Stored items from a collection
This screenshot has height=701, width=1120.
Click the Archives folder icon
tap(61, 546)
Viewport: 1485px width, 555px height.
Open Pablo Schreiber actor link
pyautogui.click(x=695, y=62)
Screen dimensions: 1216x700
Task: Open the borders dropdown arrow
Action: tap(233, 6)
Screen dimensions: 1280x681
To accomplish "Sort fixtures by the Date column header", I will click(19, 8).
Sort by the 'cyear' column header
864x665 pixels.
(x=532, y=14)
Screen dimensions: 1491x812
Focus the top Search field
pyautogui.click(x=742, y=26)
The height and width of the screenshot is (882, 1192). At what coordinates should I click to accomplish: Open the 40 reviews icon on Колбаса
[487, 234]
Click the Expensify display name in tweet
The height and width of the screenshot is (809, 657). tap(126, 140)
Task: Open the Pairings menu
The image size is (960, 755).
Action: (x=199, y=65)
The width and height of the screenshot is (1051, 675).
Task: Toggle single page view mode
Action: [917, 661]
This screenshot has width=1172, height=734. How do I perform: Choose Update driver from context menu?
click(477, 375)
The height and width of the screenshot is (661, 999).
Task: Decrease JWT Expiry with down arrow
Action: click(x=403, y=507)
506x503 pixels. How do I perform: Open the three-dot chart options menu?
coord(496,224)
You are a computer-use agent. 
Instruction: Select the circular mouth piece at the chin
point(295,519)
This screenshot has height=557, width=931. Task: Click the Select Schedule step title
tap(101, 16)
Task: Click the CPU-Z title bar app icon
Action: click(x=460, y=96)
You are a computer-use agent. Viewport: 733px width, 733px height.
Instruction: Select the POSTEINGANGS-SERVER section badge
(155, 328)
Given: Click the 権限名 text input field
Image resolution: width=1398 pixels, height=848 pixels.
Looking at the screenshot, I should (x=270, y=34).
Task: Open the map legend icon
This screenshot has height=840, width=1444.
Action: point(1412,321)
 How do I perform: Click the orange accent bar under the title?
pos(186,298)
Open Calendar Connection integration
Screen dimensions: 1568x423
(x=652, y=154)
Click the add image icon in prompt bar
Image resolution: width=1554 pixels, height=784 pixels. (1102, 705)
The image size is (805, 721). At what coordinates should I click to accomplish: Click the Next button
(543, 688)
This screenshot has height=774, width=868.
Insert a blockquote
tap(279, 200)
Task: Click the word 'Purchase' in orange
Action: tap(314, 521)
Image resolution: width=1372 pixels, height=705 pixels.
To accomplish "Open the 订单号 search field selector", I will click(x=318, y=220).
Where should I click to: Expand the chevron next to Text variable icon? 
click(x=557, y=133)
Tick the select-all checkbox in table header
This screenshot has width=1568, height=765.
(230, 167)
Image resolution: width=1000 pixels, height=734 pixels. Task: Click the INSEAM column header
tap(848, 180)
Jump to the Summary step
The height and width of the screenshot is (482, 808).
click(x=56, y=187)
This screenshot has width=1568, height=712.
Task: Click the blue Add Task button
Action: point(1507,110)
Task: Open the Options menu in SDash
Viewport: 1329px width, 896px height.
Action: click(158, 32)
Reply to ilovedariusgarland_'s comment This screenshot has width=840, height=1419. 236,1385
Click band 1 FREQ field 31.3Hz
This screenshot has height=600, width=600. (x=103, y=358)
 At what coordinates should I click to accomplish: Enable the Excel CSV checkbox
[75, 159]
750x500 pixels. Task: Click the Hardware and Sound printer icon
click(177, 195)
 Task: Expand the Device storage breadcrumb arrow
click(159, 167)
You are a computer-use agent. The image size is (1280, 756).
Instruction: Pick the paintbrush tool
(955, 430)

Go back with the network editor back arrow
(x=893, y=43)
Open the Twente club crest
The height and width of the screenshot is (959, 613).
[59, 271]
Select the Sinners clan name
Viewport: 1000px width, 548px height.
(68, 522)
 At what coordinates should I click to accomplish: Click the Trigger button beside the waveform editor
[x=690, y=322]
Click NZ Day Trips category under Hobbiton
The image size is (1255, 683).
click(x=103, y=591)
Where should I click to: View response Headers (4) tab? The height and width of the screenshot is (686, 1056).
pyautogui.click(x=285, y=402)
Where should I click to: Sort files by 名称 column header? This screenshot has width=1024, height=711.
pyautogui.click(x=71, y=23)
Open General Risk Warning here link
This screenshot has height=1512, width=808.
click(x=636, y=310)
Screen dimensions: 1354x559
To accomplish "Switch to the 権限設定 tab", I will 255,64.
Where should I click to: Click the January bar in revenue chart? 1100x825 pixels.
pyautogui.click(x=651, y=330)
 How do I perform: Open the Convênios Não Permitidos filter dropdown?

• [ACTIVITY]
Each entry above is to be transcribed exactly as it was written.

• [ANSWER TO THE EXERCISE]
This screenshot has height=701, width=1120.
Click the Archives folder icon
tap(61, 546)
Viewport: 1485px width, 555px height.
Open Pablo Schreiber actor link
pyautogui.click(x=695, y=62)
Screen dimensions: 1216x700
Task: Open the borders dropdown arrow
Action: tap(233, 6)
Screen dimensions: 1280x681
To accomplish "Sort fixtures by the Date column header", I will click(19, 8).
Sort by the 'cyear' column header
864x665 pixels.
(x=532, y=14)
Screen dimensions: 1491x812
Focus the top Search field
pyautogui.click(x=742, y=26)
The height and width of the screenshot is (882, 1192). At what coordinates should I click to accomplish: Open the 40 reviews icon on Колбаса
[487, 234]
Click the Expensify display name in tweet
The height and width of the screenshot is (809, 657). tap(126, 140)
Task: Open the Pairings menu
The image size is (960, 755).
Action: (x=199, y=65)
The width and height of the screenshot is (1051, 675).
Task: Toggle single page view mode
Action: [917, 661]
This screenshot has width=1172, height=734. How do I perform: Choose Update driver from context menu?
click(477, 375)
The height and width of the screenshot is (661, 999).
Task: Decrease JWT Expiry with down arrow
Action: click(x=403, y=507)
506x503 pixels. How do I perform: Open the three-dot chart options menu?
coord(496,224)
You are a computer-use agent. 
Instruction: Select the circular mouth piece at the chin
point(295,519)
This screenshot has height=557, width=931. Task: Click the Select Schedule step title
tap(101, 16)
Task: Click the CPU-Z title bar app icon
Action: click(x=460, y=96)
You are a computer-use agent. Viewport: 733px width, 733px height.
Instruction: Select the POSTEINGANGS-SERVER section badge
(155, 328)
Given: Click the 権限名 text input field
Image resolution: width=1398 pixels, height=848 pixels.
Looking at the screenshot, I should (x=270, y=34).
Task: Open the map legend icon
This screenshot has height=840, width=1444.
Action: point(1412,321)
 How do I perform: Click the orange accent bar under the title?
pos(186,298)
Open Calendar Connection integration
Screen dimensions: 1568x423
(x=652, y=154)
Click the add image icon in prompt bar
Image resolution: width=1554 pixels, height=784 pixels. (1102, 705)
The image size is (805, 721). At what coordinates should I click to accomplish: Click the Next button
(543, 688)
This screenshot has height=774, width=868.
Insert a blockquote
tap(279, 200)
Task: Click the word 'Purchase' in orange
Action: tap(314, 521)
Image resolution: width=1372 pixels, height=705 pixels.
To accomplish "Open the 订单号 search field selector", I will click(x=318, y=220).
Where should I click to: Expand the chevron next to Text variable icon? 
click(x=557, y=133)
Tick the select-all checkbox in table header
This screenshot has width=1568, height=765.
(230, 167)
Image resolution: width=1000 pixels, height=734 pixels. Task: Click the INSEAM column header
tap(848, 180)
Jump to the Summary step
The height and width of the screenshot is (482, 808).
click(x=56, y=187)
This screenshot has width=1568, height=712.
Task: Click the blue Add Task button
Action: point(1507,110)
Task: Open the Options menu in SDash
Viewport: 1329px width, 896px height.
Action: click(158, 32)
Reply to ilovedariusgarland_'s comment This screenshot has width=840, height=1419. 236,1385
Click band 1 FREQ field 31.3Hz
This screenshot has height=600, width=600. (x=103, y=358)
 At what coordinates should I click to accomplish: Enable the Excel CSV checkbox
[75, 159]
750x500 pixels. Task: Click the Hardware and Sound printer icon
click(177, 195)
 Task: Expand the Device storage breadcrumb arrow
click(159, 167)
You are a computer-use agent. The image size is (1280, 756).
Instruction: Pick the paintbrush tool
(955, 430)

Go back with the network editor back arrow
(x=893, y=43)
Open the Twente club crest
The height and width of the screenshot is (959, 613).
[59, 271]
Select the Sinners clan name
Viewport: 1000px width, 548px height.
(68, 522)
 At what coordinates should I click to accomplish: Click the Trigger button beside the waveform editor
[x=690, y=322]
Click NZ Day Trips category under Hobbiton
The image size is (1255, 683).
click(x=103, y=591)
Where should I click to: View response Headers (4) tab? The height and width of the screenshot is (686, 1056).
pyautogui.click(x=285, y=402)
Where should I click to: Sort files by 名称 column header? This screenshot has width=1024, height=711.
pyautogui.click(x=71, y=23)
Open General Risk Warning here link
This screenshot has height=1512, width=808.
click(x=636, y=310)
Screen dimensions: 1354x559
To accomplish "Switch to the 権限設定 tab", I will 255,64.
Where should I click to: Click the January bar in revenue chart? 1100x825 pixels.
pyautogui.click(x=651, y=330)
 How do I perform: Open the Convênios Não Permitidos filter dropdown?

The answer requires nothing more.